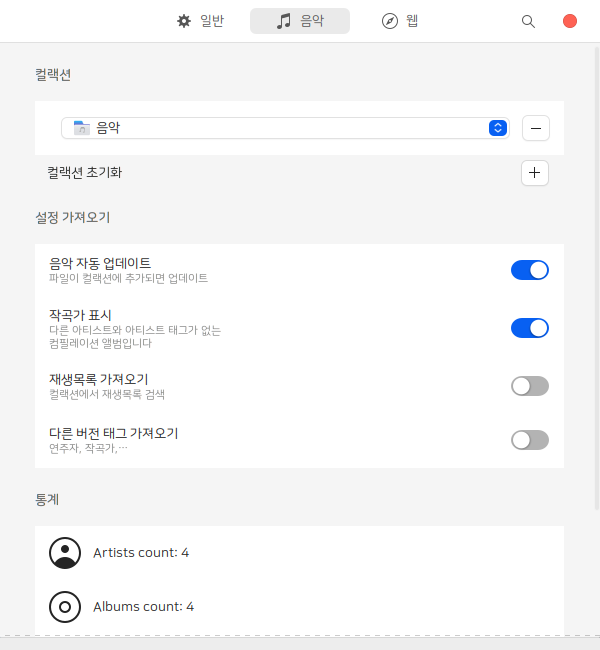This screenshot has height=650, width=600.
Task: Open the 음악 folder dropdown arrows
Action: coord(497,128)
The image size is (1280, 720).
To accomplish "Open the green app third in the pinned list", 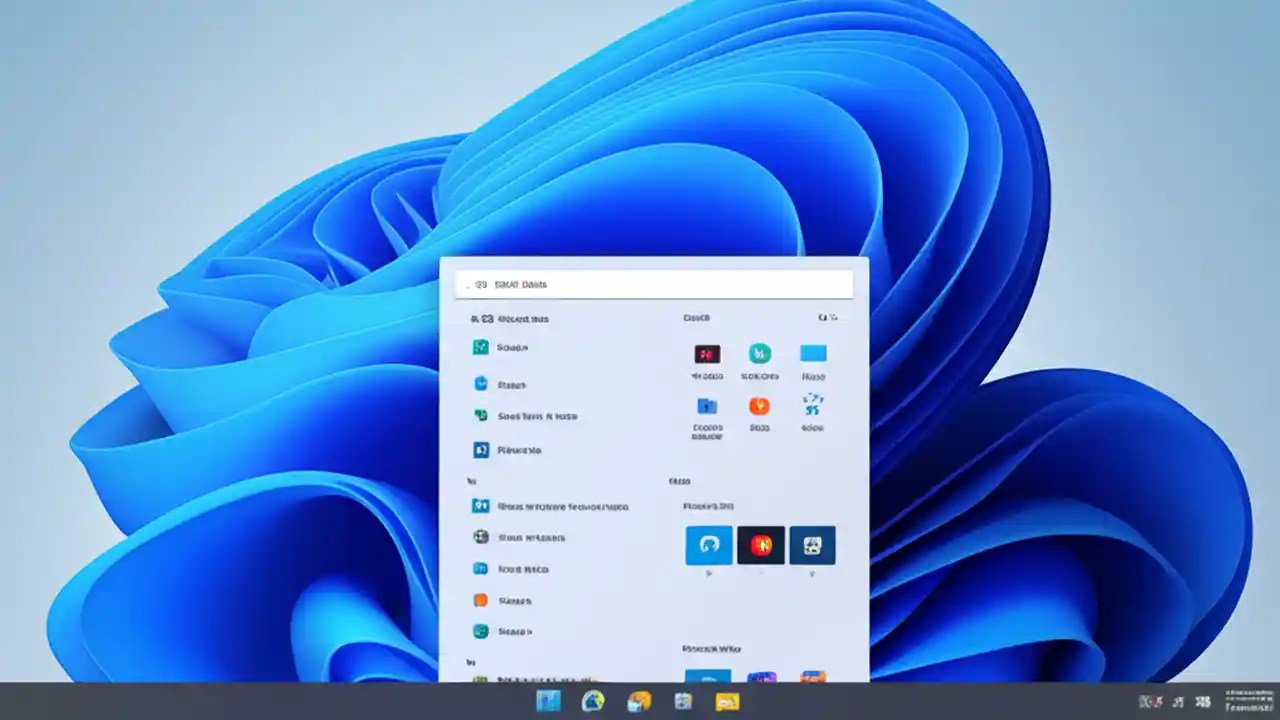I will pyautogui.click(x=480, y=416).
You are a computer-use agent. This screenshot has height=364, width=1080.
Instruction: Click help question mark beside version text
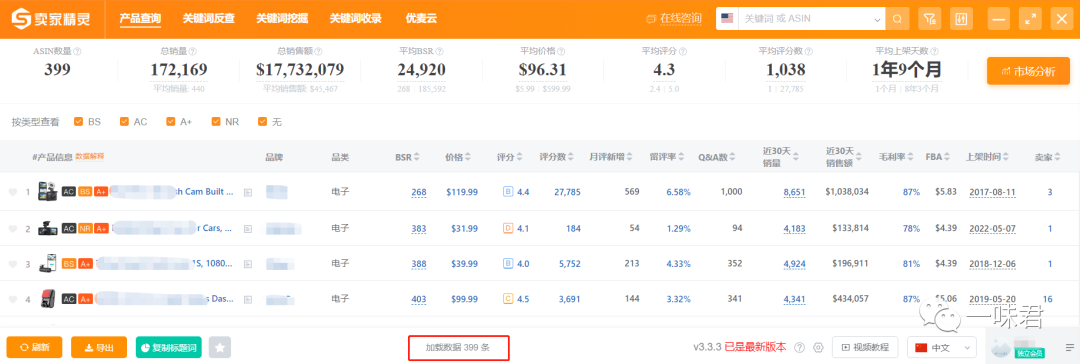click(800, 347)
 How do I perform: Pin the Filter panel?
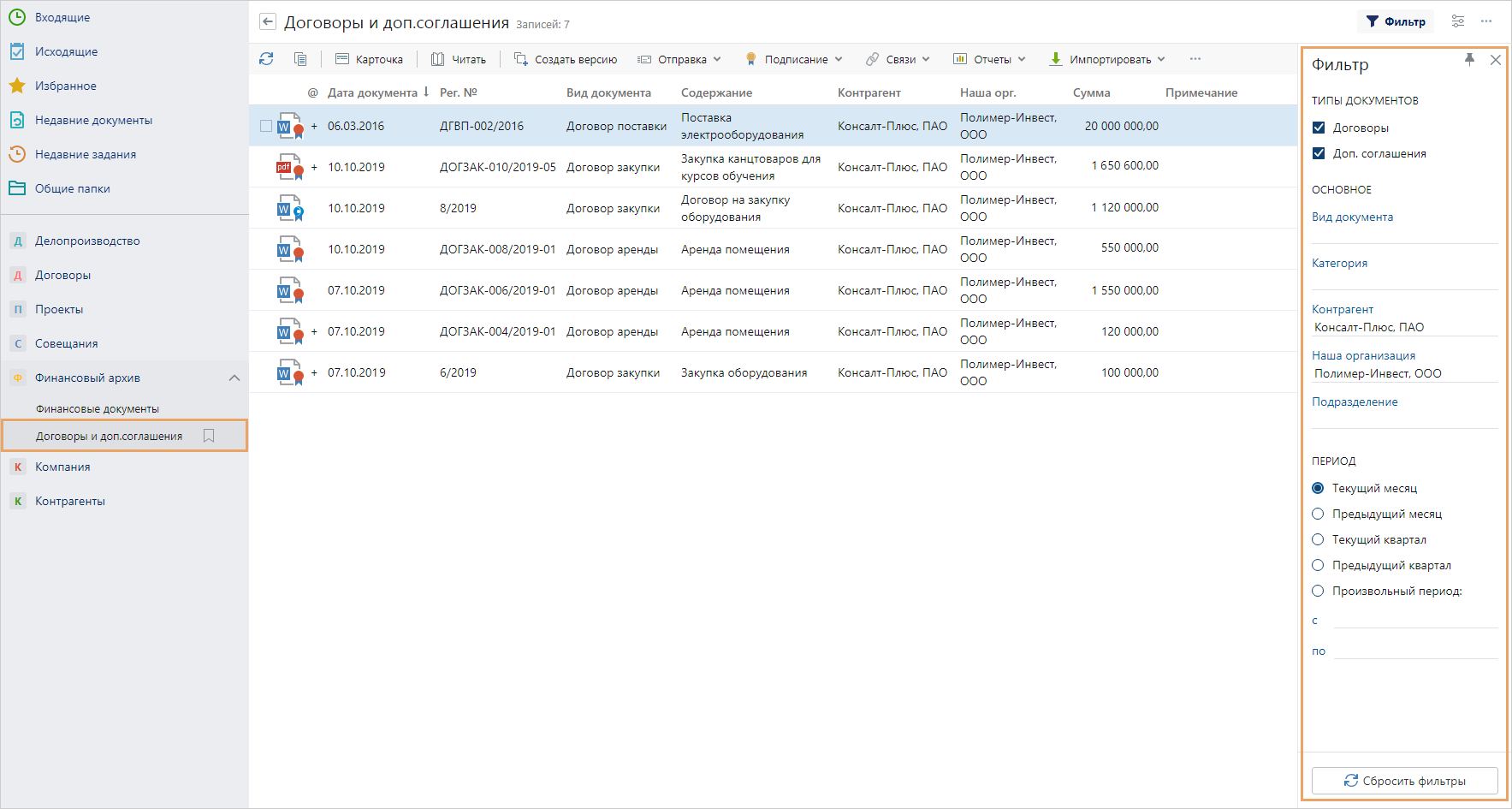pyautogui.click(x=1469, y=59)
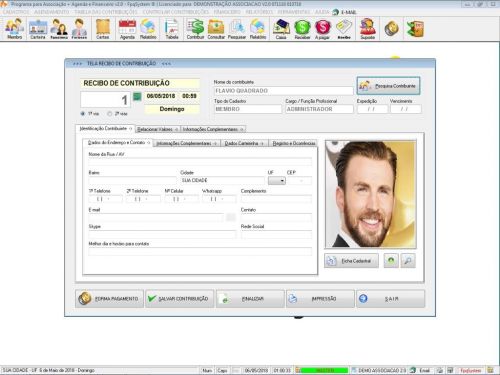Click the A pagar red coin icon
The width and height of the screenshot is (500, 375).
(x=322, y=29)
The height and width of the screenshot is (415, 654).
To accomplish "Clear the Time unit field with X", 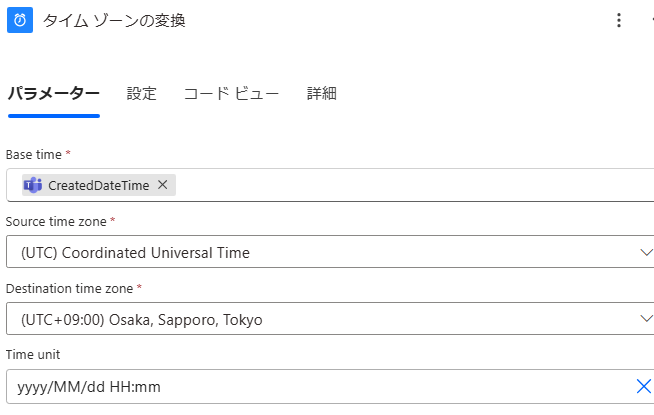I will 644,387.
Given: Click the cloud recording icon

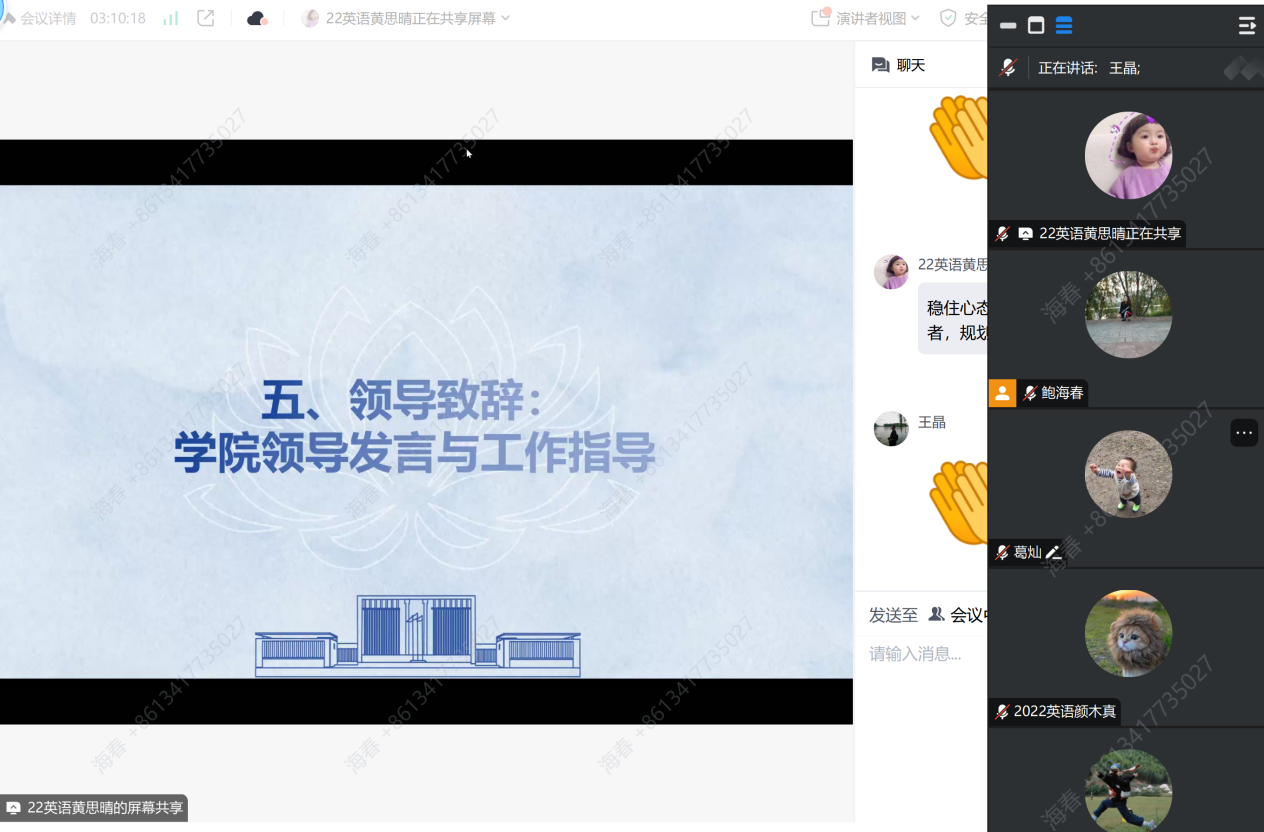Looking at the screenshot, I should pos(257,18).
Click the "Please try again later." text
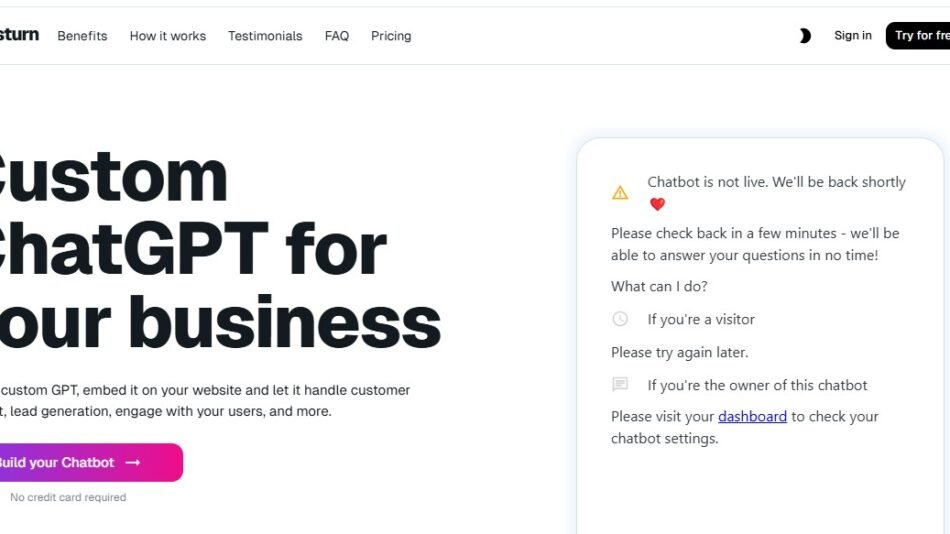The image size is (950, 534). (679, 352)
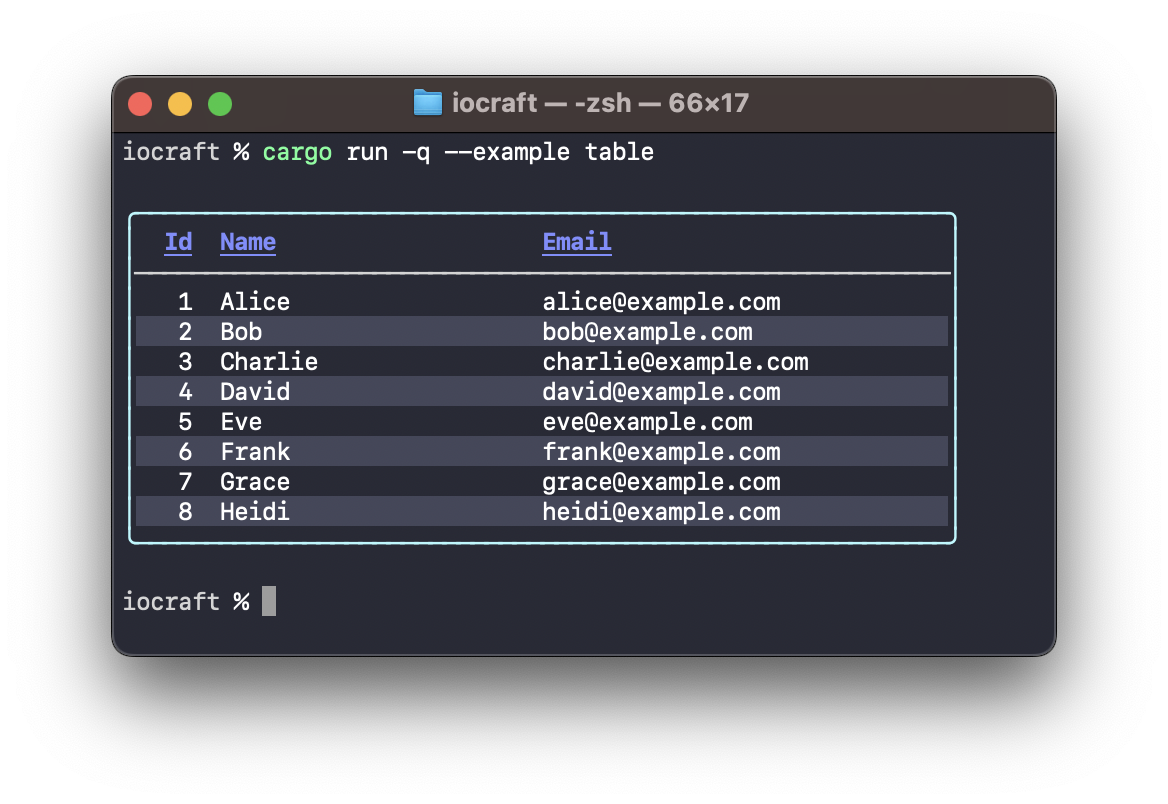Click the Id column header
The width and height of the screenshot is (1168, 804).
click(x=179, y=242)
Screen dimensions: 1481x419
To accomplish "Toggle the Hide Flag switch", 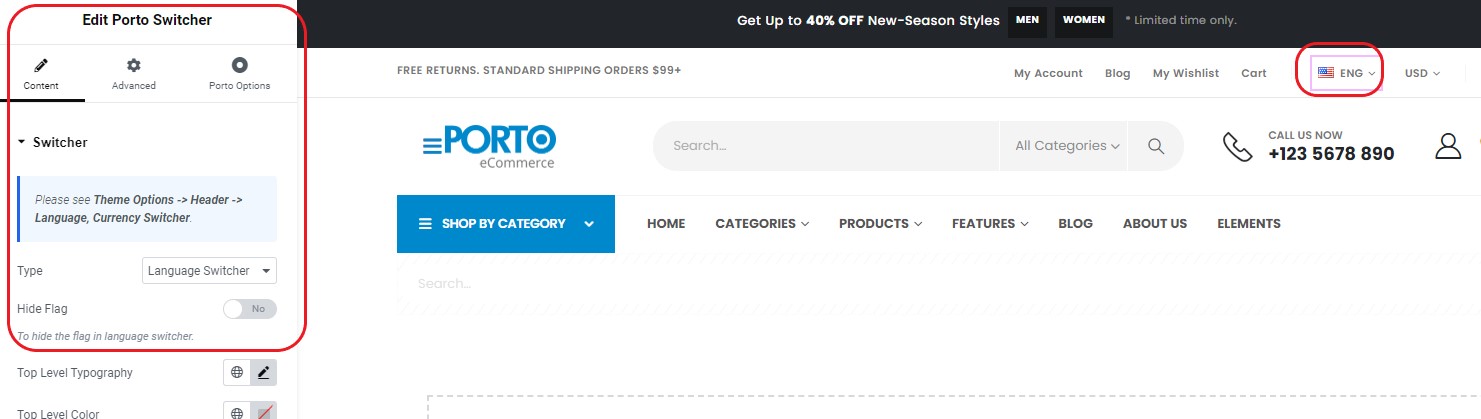I will 249,309.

● **EXERCISE DIRECTIONS**
Set the pictures aside and transcribe exactly the stretch of lines above, beginning with the one holding "Instruction: Click help" and ending with the one holding "The height and".

● **SOLUTION TO THIS EXERCISE**
Instruction: Click help question mark beside version text
click(800, 347)
 How do I perform: Pin the Filter panel?
pyautogui.click(x=1469, y=59)
Click the A pagar red coin icon
The width and height of the screenshot is (500, 375).
(x=322, y=29)
The height and width of the screenshot is (415, 654).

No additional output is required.